▶ **TASK STATEMENT**: Where does the string "stop" appear in the listing below? Copy every line where it does.

▶ **ENTRIES SUPPLIED**:
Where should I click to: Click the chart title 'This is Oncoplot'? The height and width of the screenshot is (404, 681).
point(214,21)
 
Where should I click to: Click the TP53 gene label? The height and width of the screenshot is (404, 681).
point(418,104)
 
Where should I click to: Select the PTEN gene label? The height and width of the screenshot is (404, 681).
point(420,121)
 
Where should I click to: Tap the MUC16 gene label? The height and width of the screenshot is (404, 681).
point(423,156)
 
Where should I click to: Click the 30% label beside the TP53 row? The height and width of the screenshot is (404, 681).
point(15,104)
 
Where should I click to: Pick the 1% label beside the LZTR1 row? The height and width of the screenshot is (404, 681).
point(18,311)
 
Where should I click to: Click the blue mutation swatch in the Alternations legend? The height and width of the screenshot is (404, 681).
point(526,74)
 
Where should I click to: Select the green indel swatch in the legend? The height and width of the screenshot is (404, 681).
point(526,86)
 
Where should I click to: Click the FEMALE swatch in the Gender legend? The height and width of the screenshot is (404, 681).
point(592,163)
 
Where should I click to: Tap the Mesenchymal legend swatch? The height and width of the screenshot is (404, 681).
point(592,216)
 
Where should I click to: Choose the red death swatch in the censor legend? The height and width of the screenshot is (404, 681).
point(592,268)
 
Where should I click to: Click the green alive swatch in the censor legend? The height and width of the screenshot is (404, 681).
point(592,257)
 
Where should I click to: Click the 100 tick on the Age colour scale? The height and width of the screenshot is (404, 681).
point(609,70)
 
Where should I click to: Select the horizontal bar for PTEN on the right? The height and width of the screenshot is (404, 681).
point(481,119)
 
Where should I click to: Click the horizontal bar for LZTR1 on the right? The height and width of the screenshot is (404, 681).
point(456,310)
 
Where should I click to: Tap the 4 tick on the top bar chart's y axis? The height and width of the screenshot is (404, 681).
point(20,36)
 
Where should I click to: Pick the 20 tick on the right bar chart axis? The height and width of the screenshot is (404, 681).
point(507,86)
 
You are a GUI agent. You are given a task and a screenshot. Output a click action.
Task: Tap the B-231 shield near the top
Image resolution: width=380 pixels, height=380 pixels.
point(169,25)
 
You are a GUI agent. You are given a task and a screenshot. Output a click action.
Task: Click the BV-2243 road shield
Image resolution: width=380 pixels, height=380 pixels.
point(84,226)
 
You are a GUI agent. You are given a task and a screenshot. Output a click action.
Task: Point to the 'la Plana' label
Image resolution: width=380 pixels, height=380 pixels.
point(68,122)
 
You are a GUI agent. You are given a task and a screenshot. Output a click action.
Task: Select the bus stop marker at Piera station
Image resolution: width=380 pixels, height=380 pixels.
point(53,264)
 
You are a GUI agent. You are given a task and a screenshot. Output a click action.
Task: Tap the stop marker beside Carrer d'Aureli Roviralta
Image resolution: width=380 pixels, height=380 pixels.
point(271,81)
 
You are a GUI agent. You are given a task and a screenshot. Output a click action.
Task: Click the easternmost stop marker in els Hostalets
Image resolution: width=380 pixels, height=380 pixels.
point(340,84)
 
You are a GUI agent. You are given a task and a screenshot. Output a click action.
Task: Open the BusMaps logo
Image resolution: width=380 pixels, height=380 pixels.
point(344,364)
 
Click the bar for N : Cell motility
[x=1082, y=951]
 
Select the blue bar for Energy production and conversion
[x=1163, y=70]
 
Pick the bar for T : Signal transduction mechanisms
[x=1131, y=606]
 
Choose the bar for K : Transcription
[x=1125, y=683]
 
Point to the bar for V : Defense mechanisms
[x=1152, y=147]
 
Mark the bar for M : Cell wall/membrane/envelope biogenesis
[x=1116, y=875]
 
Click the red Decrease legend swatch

▶ **OUTPUT FOR THIS EXERCISE**:
Task: Select the bus stop marker at Piera station
Task: Tap the stop marker beside Carrer d'Aureli Roviralta
Task: Click the easternmost stop marker in els Hostalets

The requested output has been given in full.